Précisément, il s'agissait, en citant un passage de l'Apologie d'Al Kindi, de noter la différence fondamentale de sens entre celui qui est assassiné  par un pouvoir despotique au prétexte qu'il refuse d'apostasier la foi (ce qui est le sens chrétien du mot) et celui qui trouve la mort au combat, parce qu'il est parti guerroyer contre les infidèles, hérétiques et autres mécréants (et qui reçoit dans l'islam le qualificatif de "shaïd" (شهيد ), martyr).

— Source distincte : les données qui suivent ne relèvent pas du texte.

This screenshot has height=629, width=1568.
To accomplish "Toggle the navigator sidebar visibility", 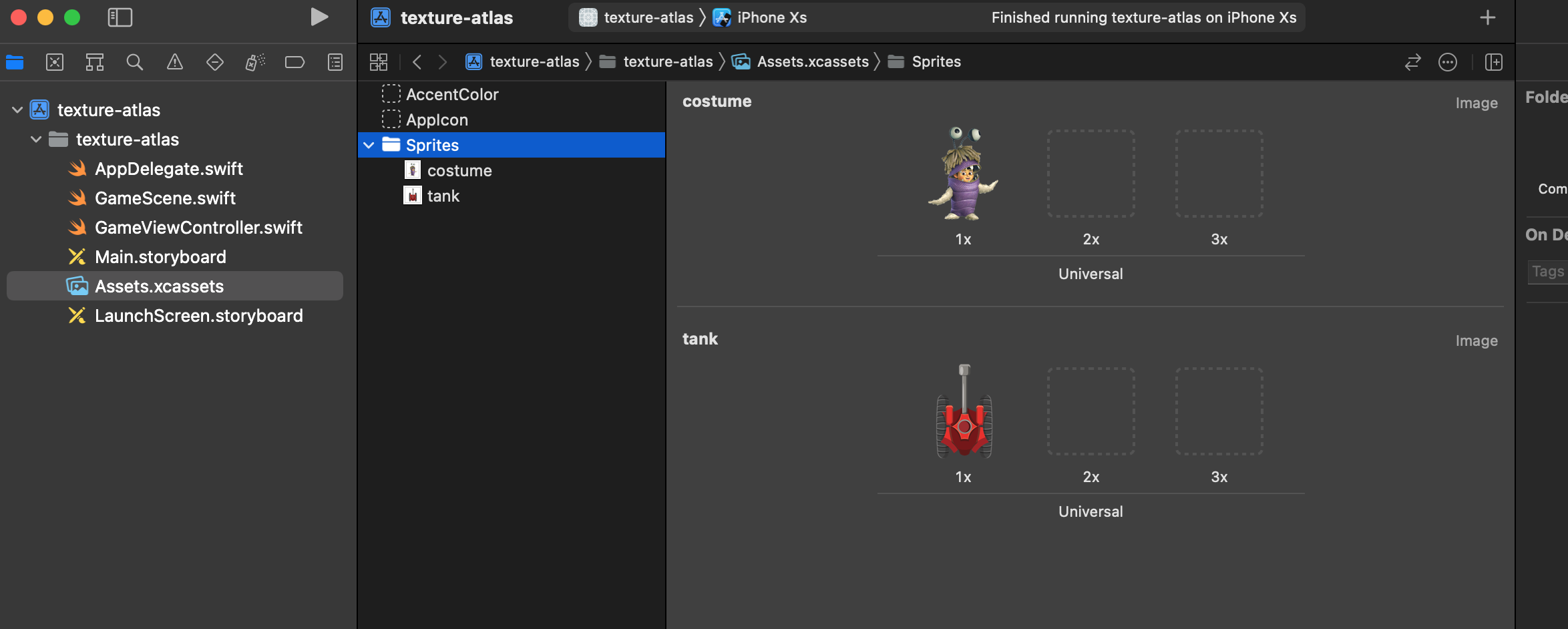I will point(120,17).

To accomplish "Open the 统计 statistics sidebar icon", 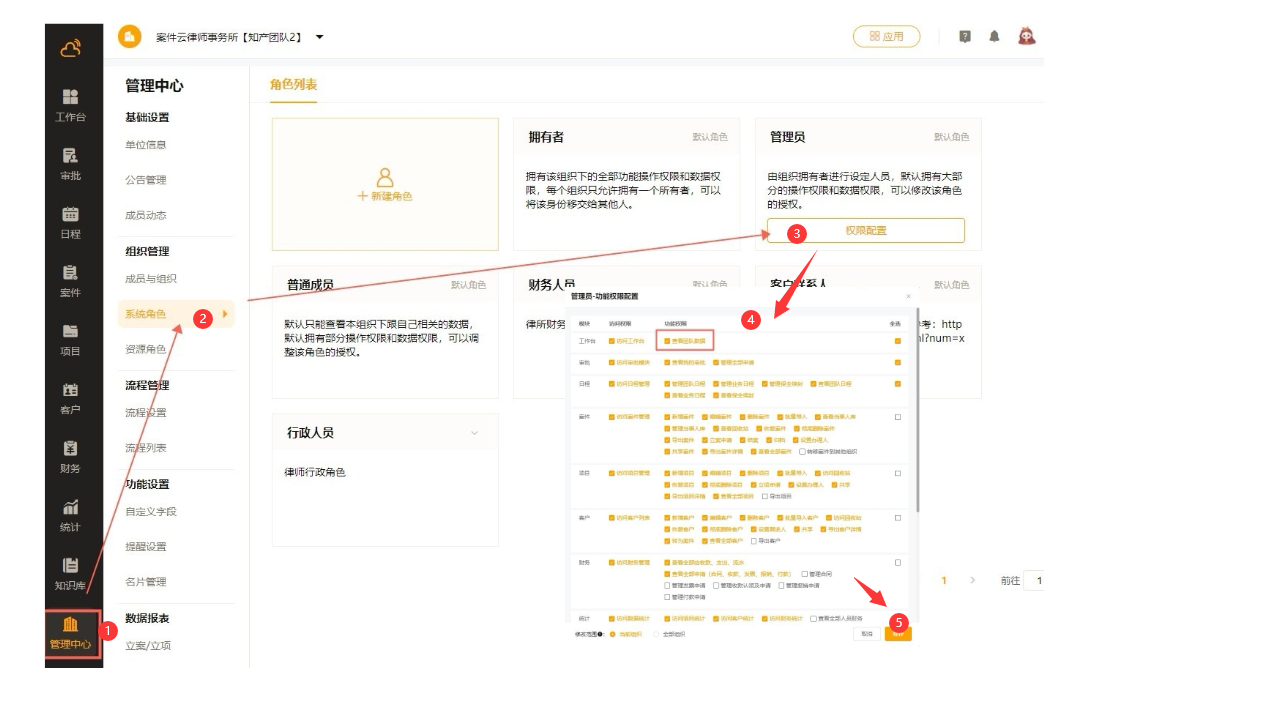I will (70, 514).
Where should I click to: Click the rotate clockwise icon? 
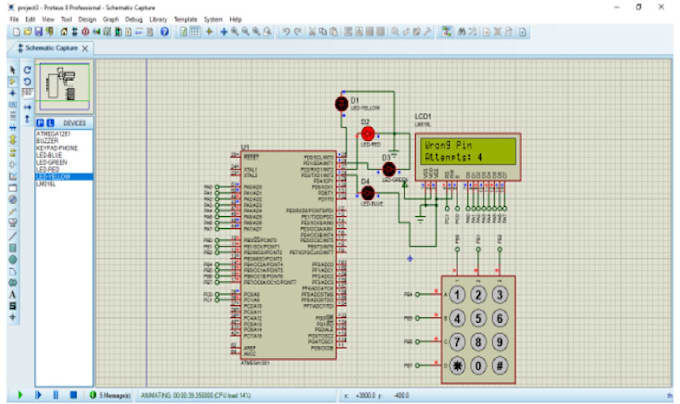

A vrai dire, on pourrait comprendre qu'un chef militaire souhaitant exalter l'ardeur de ses soldats au combat, ait la tentation de faire usage de tous les arguments possibles, même les plus aberrants, même les plus improbables, mais ce serait une confusion étrange que d'identifier guerre et piété.

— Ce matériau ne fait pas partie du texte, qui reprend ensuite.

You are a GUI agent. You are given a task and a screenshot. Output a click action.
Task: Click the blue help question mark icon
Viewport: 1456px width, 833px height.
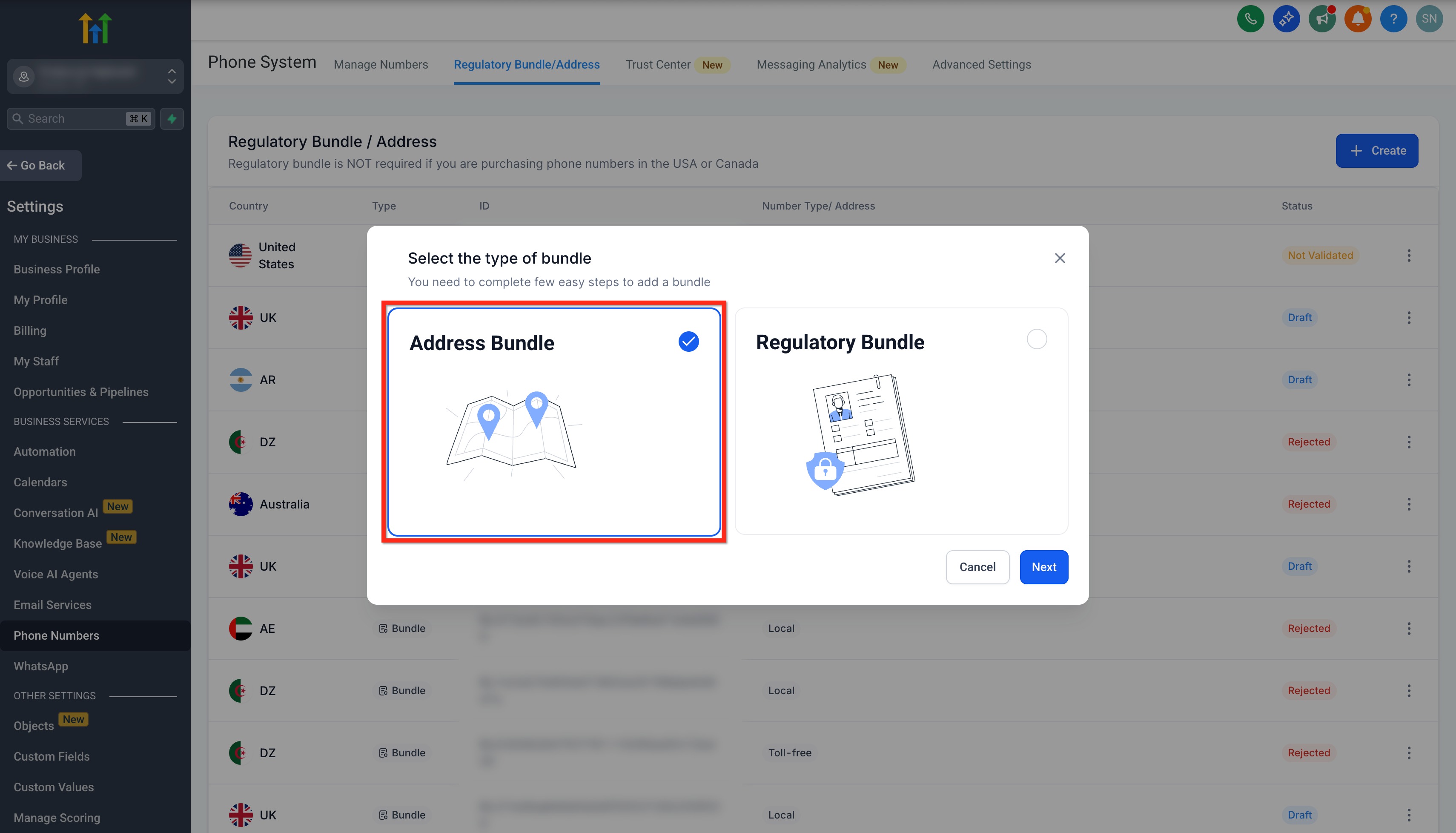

Or il se trouve que le cas s'est présenté en pays chrétien.
En effet, l'empereur byzantin Nicéphore Phocas, au X° siècle, demanda à ce que ses soldats morts au combat contre les armées musulmanes soient canonisés et vénérés comme martyrs. Cependant, le patriarche orthodoxe Polyeucte lui opposa un refus ferme, considérant que si tuer un homme pour défendre la justice et la religion dans le cadre d'une guerre est moins grave qu'un meurtre délibéré cela n'en fait pas un acte de vertu exemplaire.[1] Il appuyait d'ailleurs sa réponse sur la tradition de l'Eglise, se basant sur le treizième canon de St Basile qui, sans condamner formellement la guerre de défense, ne la place toutefois pas parmi les actes de piété puisque celui qui a tué même en cas de guerre doit s'en repentir  et se tenir à l'écart de la communion  : "Les meurtres commis pendant les combats de la guerre, nos pères ne les ont pas considérés comme des meurtres, excusant par là, me semble-t-il, ceux qui ont pris la défense de la justice et de la religion. Il serait cependant bien de leur conseiller de s'abstenir de la communion seule pendant trois ans, parce qu'ils n'ont pas les mains pures."
Il y a, là encore, une véritable ligne de fracture entre la compréhension du monde par l'islam, et la compréhension du monde selon les Evangiles...
 
 

[1] Voir SCHLUMBERGER : "Un empereur byzantin au dixième siècle, Nicéphore Phocas", 1890, p 392-394.